Presence of Nucleocapsid (N) Gene Fragments
The team detected SARS-CoV-2 gene fragments in all 44 autopsied cases across 79 of 85 anatomical sites and body fluids using ddPCR. In early-stage cases, significant levels of N gene copies were found in nearly all tissues, particularly in respiratory organs. As cases progressed, the average N gene copies decreased in most tissues, except for reproductive organs, indicating potential persistence of viral fragments.
sgRNA as an Indicator of Recent Viral Activity
sgRNA expression, a sign of active viral replication, was present in all tissue types, particularly in early cases. This expression was notably highest in respiratory tissues, suggesting that SARS-CoV-2 could remain active in the body for extended periods.
Tissue Damage Associated with Covid-19
Dr. Chertow and his team observed tissue damage patterns in 37 out of 39 cases linked to Covid-19, including alveolar damage indicative of pneumonia. Evidence of pulmonary blood clots and myocardial damage was also noted, showcasing direct complications of the disease.

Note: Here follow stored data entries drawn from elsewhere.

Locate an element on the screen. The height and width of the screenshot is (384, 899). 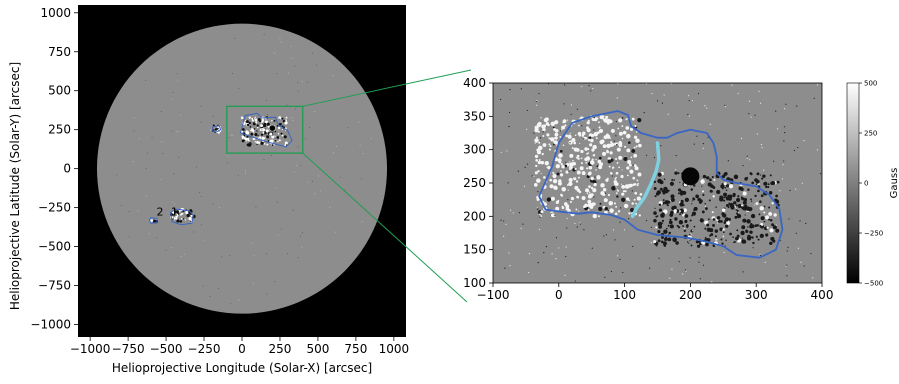
region-contour is located at coordinates (153, 220).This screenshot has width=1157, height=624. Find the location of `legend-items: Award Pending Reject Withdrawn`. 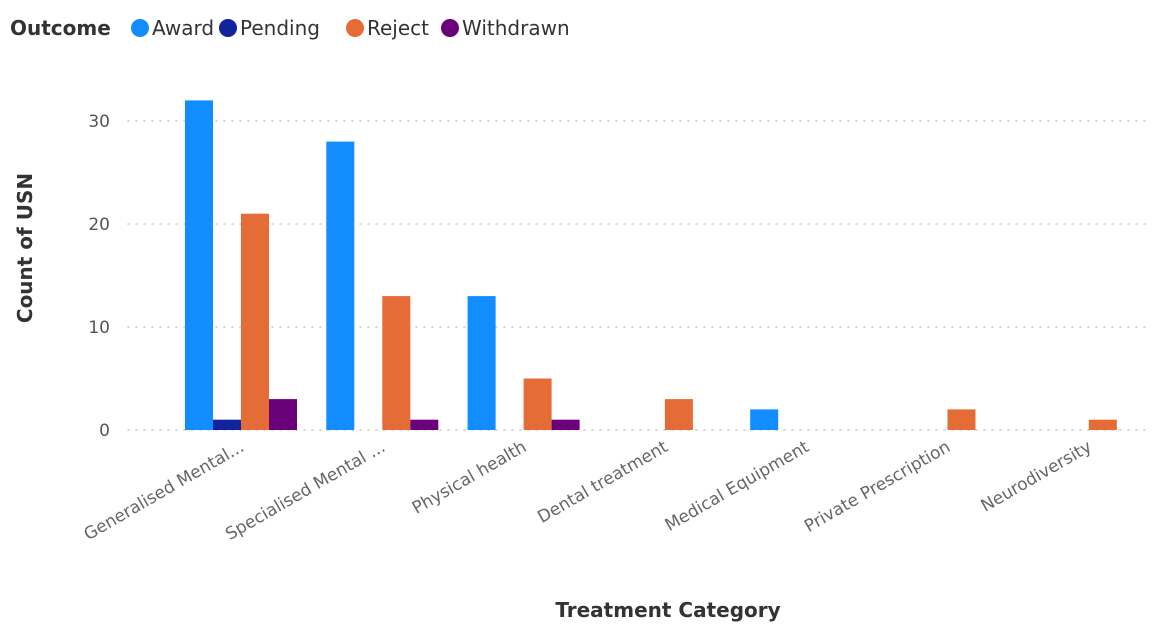

legend-items: Award Pending Reject Withdrawn is located at coordinates (350, 28). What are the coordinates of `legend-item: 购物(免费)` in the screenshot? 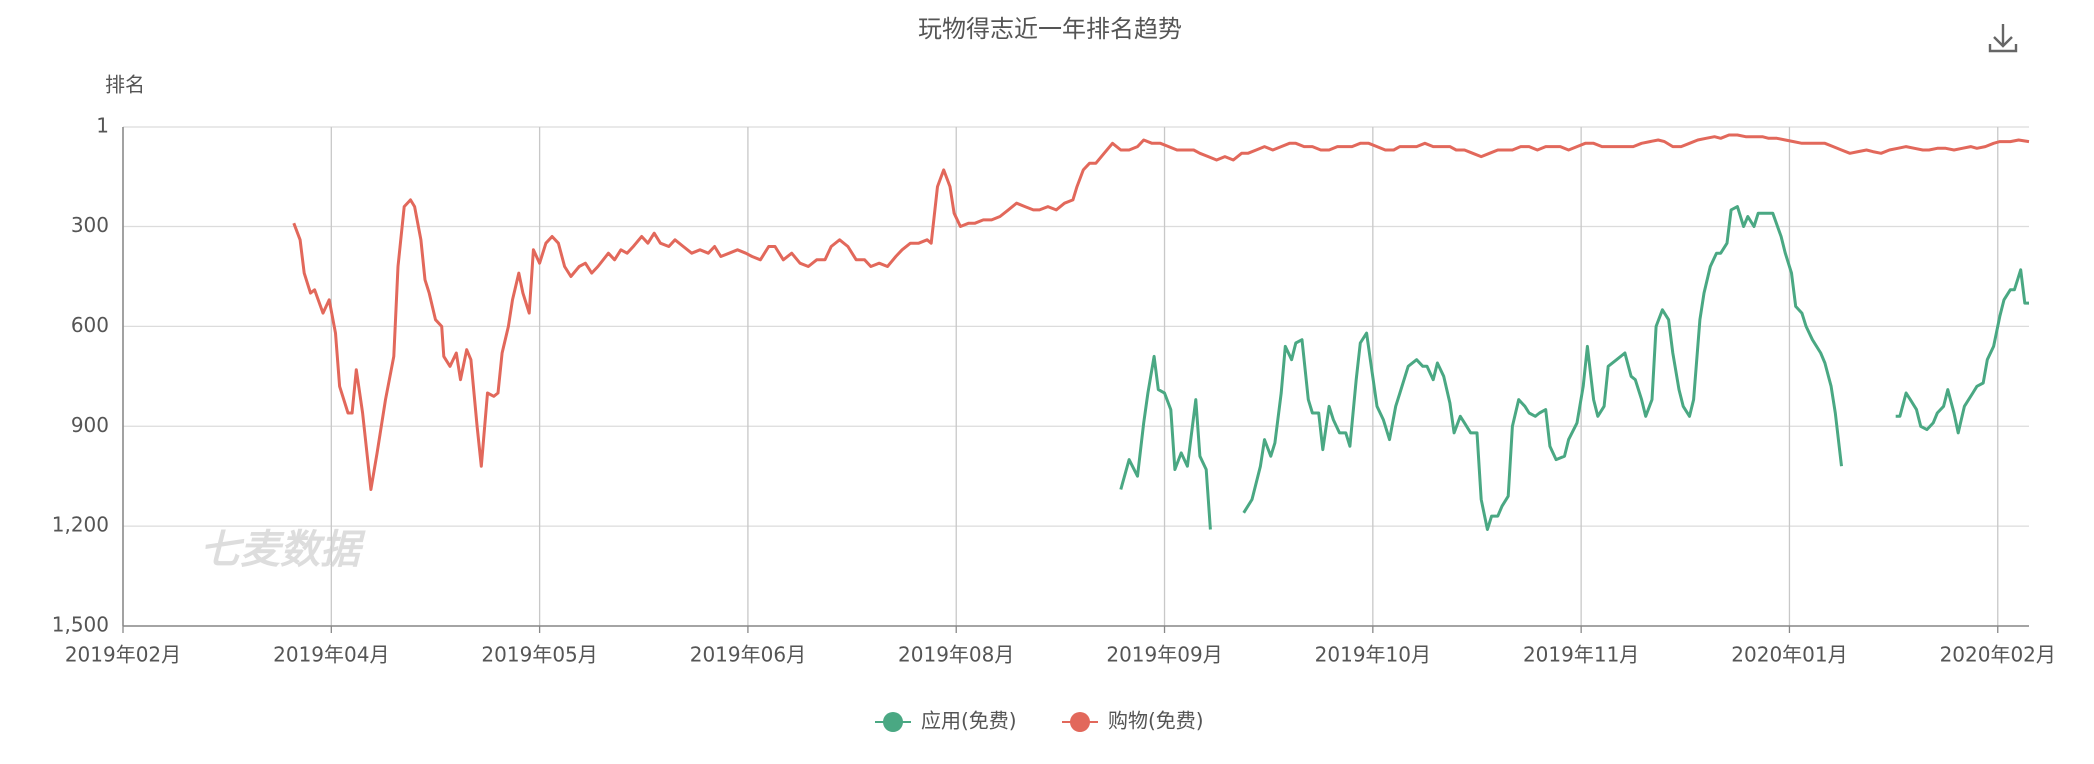 It's located at (1133, 721). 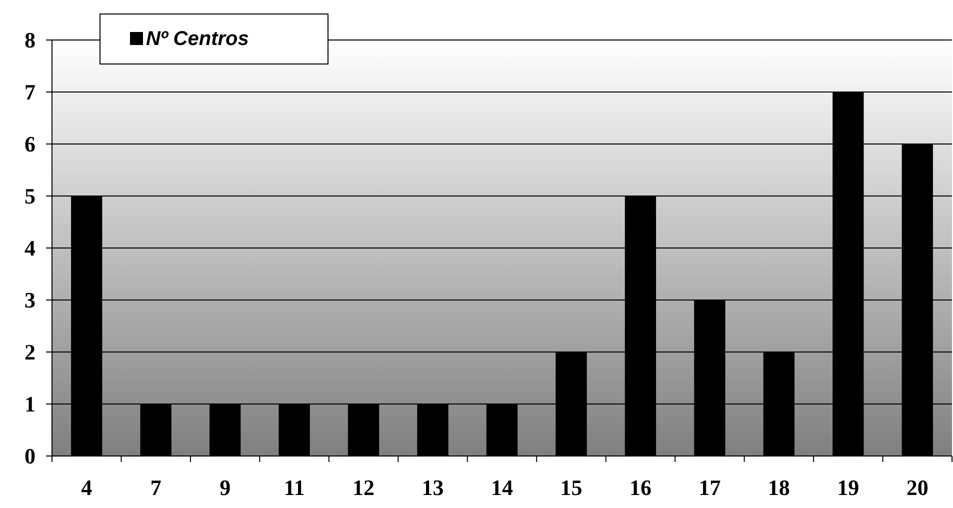 I want to click on x-tick-label: 18, so click(x=779, y=488).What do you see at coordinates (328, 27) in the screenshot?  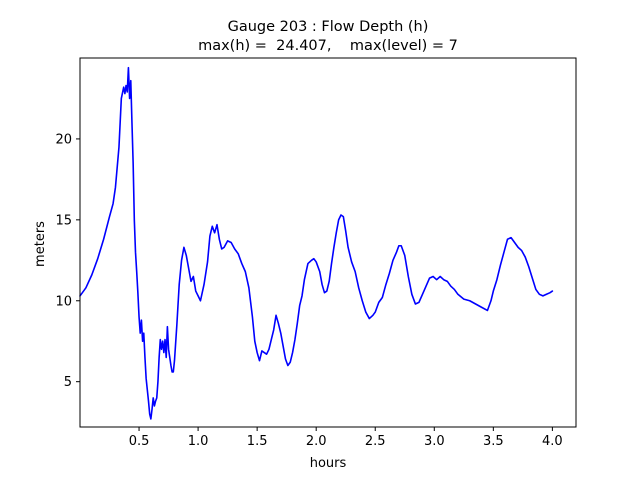 I see `chart-title-line1: Gauge 203 : Flow Depth (h)` at bounding box center [328, 27].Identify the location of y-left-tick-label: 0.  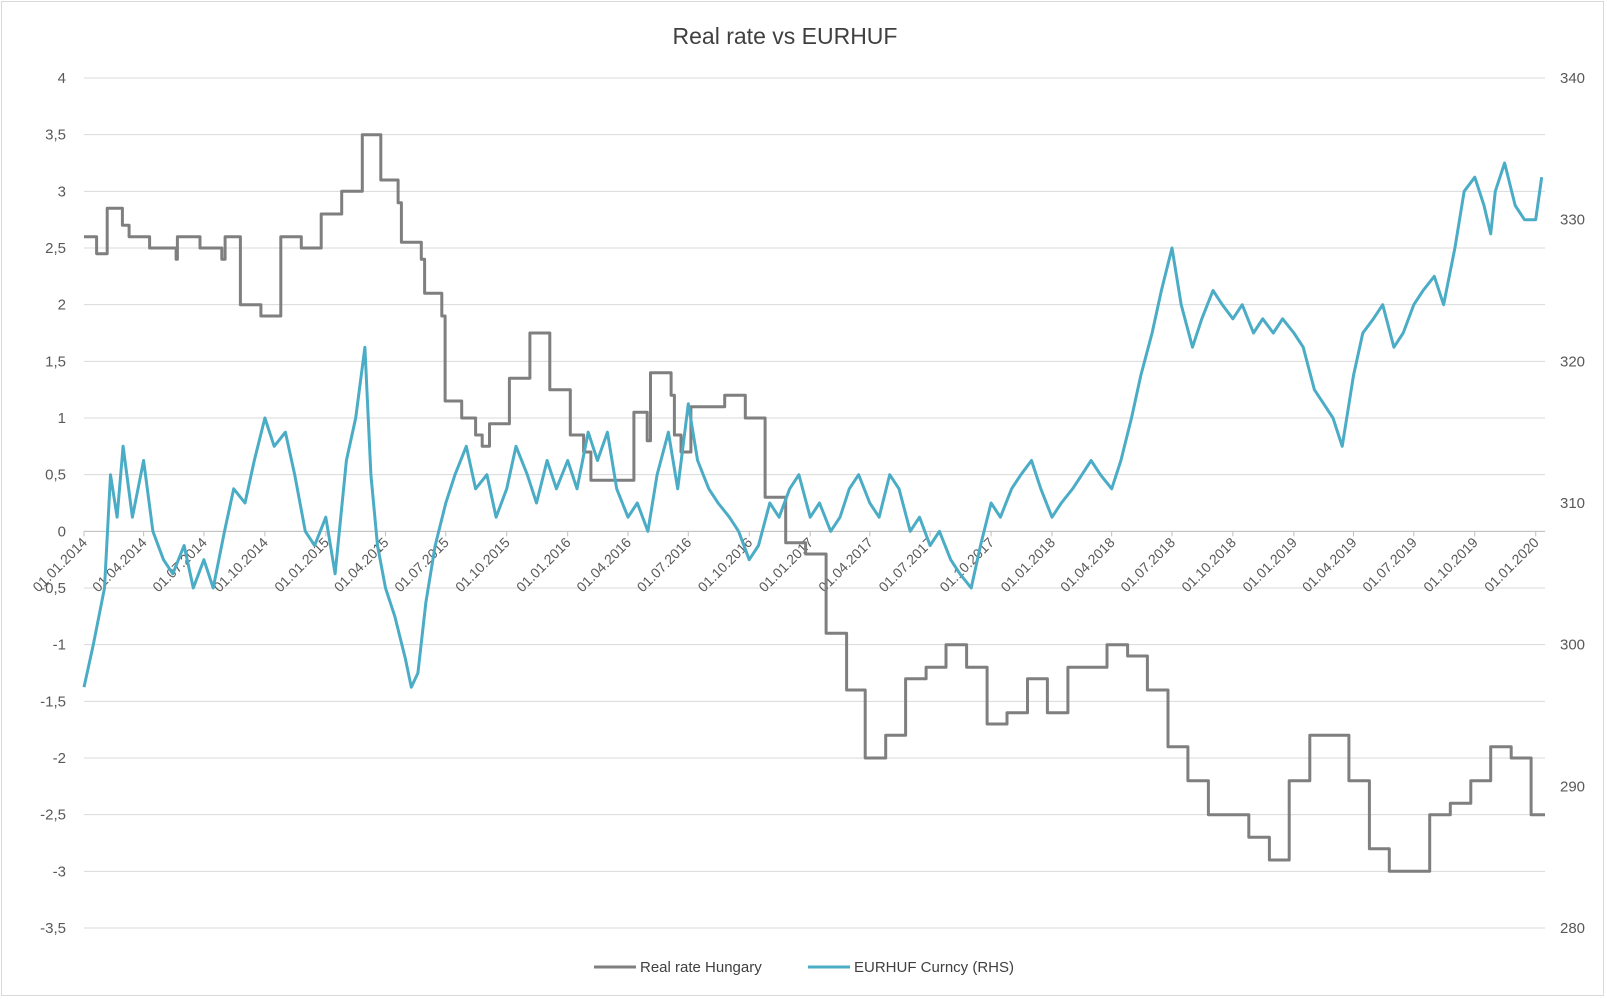
(62, 532).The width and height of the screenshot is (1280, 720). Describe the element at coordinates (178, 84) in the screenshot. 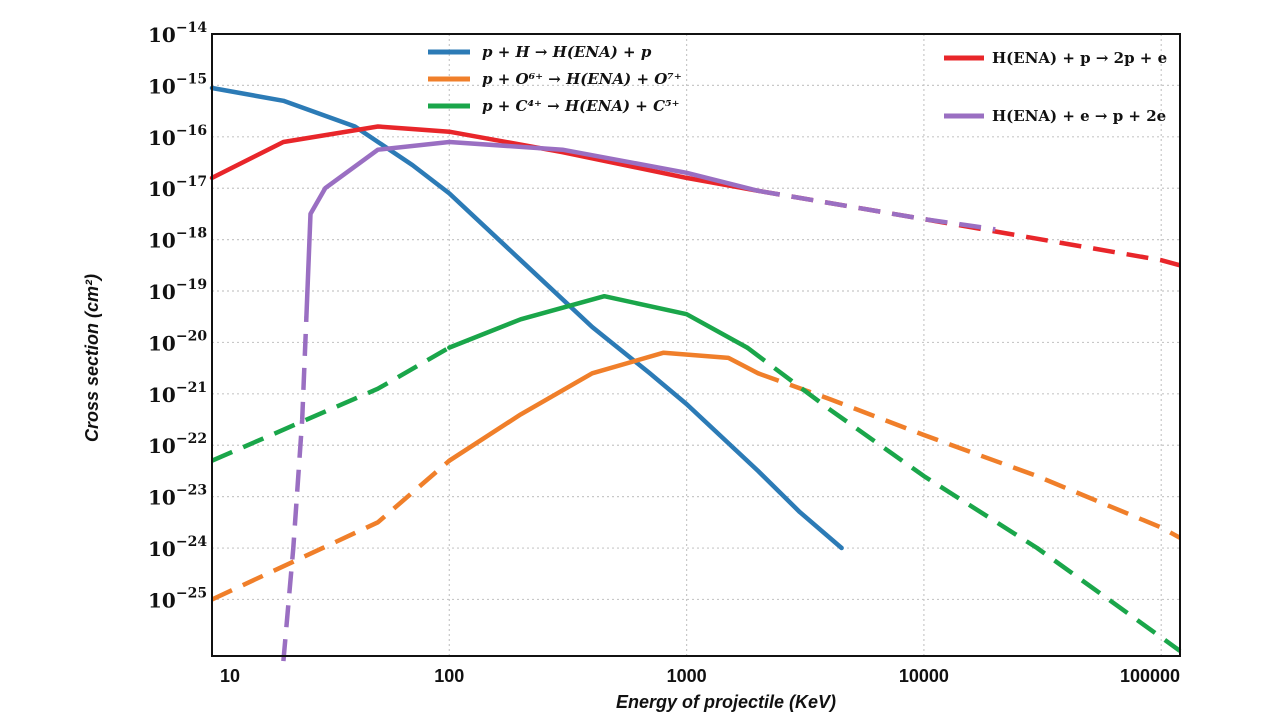

I see `y-tick-label: 10−15` at that location.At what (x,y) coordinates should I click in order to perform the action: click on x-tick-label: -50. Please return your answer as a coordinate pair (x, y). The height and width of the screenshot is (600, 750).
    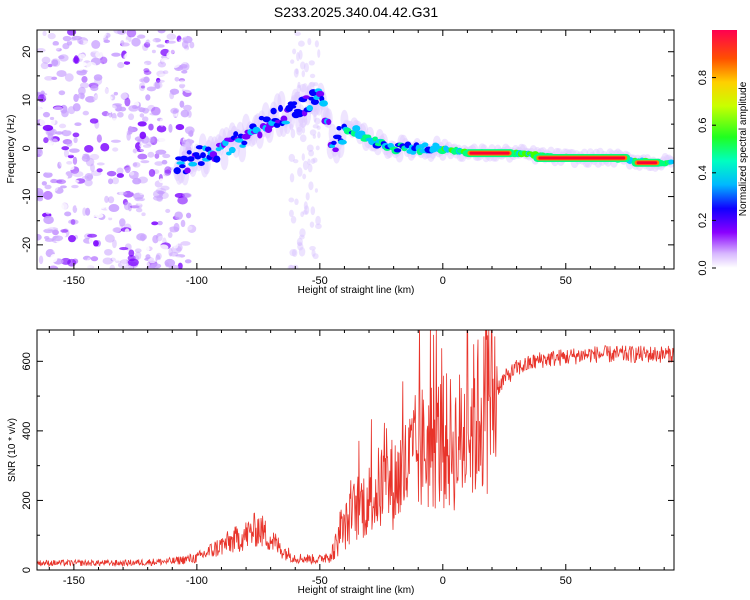
    Looking at the image, I should click on (320, 281).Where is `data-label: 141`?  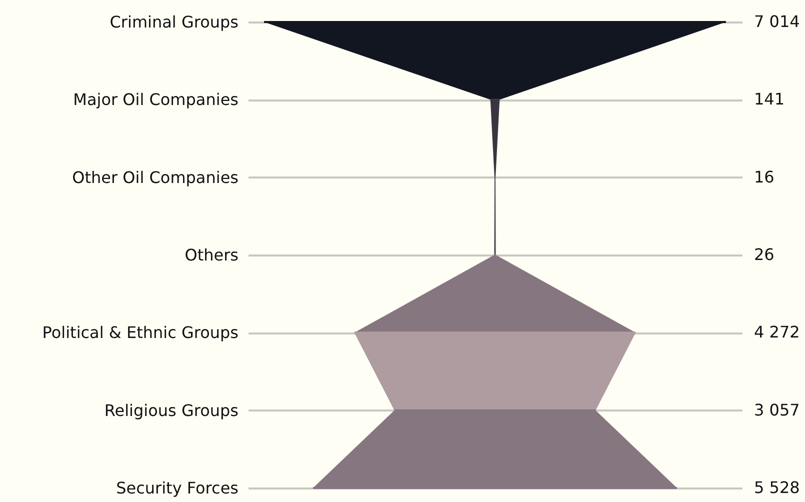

Chapter 2: Implications of Findings
Dr. Chertow's research provides critical insights into the biodistribution of SARS-CoV-2, suggesting that the virus can invade various organ systems, especially during the early stages of infection. Their analysis reveals that while the virus is present in multiple organs, it does not necessarily induce inflammation or significant tissue damage outside of the respiratory system.
This research highlights the importance of understanding the long-term consequences of viral persistence in organs beyond the lungs. The findings raise questions about the potential for subclinical effects or chronic complications associated with SARS-CoV-2 in extrapulmonary organs, such as the brain, which is known to be an immune-privileged site.
In conclusion, while Dr. Chertow's study offers groundbreaking insights into SARS-CoV-2's behavior within the human body, it also underscores the need for further research to fully understand the ramifications of these findings on public health and future therapeutic strategies.